* Source information:
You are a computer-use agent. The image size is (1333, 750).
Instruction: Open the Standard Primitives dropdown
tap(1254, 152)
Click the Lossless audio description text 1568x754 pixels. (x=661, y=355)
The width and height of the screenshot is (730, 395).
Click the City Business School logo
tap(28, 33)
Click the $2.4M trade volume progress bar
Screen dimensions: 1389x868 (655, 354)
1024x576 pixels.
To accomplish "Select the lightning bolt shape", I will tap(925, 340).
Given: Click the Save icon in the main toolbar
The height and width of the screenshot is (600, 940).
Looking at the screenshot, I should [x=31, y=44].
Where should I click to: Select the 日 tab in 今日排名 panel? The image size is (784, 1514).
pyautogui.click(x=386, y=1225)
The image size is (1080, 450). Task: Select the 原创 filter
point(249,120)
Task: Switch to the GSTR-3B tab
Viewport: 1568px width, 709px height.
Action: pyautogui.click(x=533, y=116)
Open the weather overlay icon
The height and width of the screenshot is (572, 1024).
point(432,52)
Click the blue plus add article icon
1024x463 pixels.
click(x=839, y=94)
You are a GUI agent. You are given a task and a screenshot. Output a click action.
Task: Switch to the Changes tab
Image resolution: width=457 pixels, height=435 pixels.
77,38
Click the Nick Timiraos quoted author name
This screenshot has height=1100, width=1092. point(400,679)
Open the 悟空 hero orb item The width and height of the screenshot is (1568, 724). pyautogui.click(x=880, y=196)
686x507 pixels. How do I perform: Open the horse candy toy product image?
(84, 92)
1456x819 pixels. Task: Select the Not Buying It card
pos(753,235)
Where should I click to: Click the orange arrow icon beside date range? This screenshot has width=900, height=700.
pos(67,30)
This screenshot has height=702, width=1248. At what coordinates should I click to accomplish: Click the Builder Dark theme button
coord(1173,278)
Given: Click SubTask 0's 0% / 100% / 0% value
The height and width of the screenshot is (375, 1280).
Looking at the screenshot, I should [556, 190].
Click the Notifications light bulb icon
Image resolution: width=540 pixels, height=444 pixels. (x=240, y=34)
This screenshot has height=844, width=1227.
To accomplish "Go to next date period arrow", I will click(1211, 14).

* Problem description:
Up to and including the last line of the material, reproduce every line exactly, beginning with the one that contains "1024x576 pixels." and adding nothing else.

* Answer for this exercise:
1024x576 pixels.
To accomplish "Select the lightning bolt shape", I will tap(925, 340).
Given: Click the Save icon in the main toolbar
The height and width of the screenshot is (600, 940).
Looking at the screenshot, I should [x=31, y=44].
Where should I click to: Select the 日 tab in 今日排名 panel? The image size is (784, 1514).
pyautogui.click(x=386, y=1225)
The image size is (1080, 450). Task: Select the 原创 filter
point(249,120)
Task: Switch to the GSTR-3B tab
Viewport: 1568px width, 709px height.
Action: pyautogui.click(x=533, y=116)
Open the weather overlay icon
The height and width of the screenshot is (572, 1024).
point(432,52)
Click the blue plus add article icon
1024x463 pixels.
click(x=839, y=94)
You are a GUI agent. You are given a task and a screenshot. Output a click action.
Task: Switch to the Changes tab
Image resolution: width=457 pixels, height=435 pixels.
77,38
Click the Nick Timiraos quoted author name
This screenshot has height=1100, width=1092. point(400,679)
Open the 悟空 hero orb item The width and height of the screenshot is (1568, 724). pyautogui.click(x=880, y=196)
686x507 pixels. How do I perform: Open the horse candy toy product image?
(84, 92)
1456x819 pixels. Task: Select the Not Buying It card
pos(753,235)
Where should I click to: Click the orange arrow icon beside date range? This screenshot has width=900, height=700.
pos(67,30)
This screenshot has height=702, width=1248. At what coordinates should I click to accomplish: Click the Builder Dark theme button
coord(1173,278)
Given: Click SubTask 0's 0% / 100% / 0% value
The height and width of the screenshot is (375, 1280).
Looking at the screenshot, I should [556, 190].
Click the Notifications light bulb icon
Image resolution: width=540 pixels, height=444 pixels. (x=240, y=34)
This screenshot has height=844, width=1227.
To accomplish "Go to next date period arrow", I will click(1211, 14).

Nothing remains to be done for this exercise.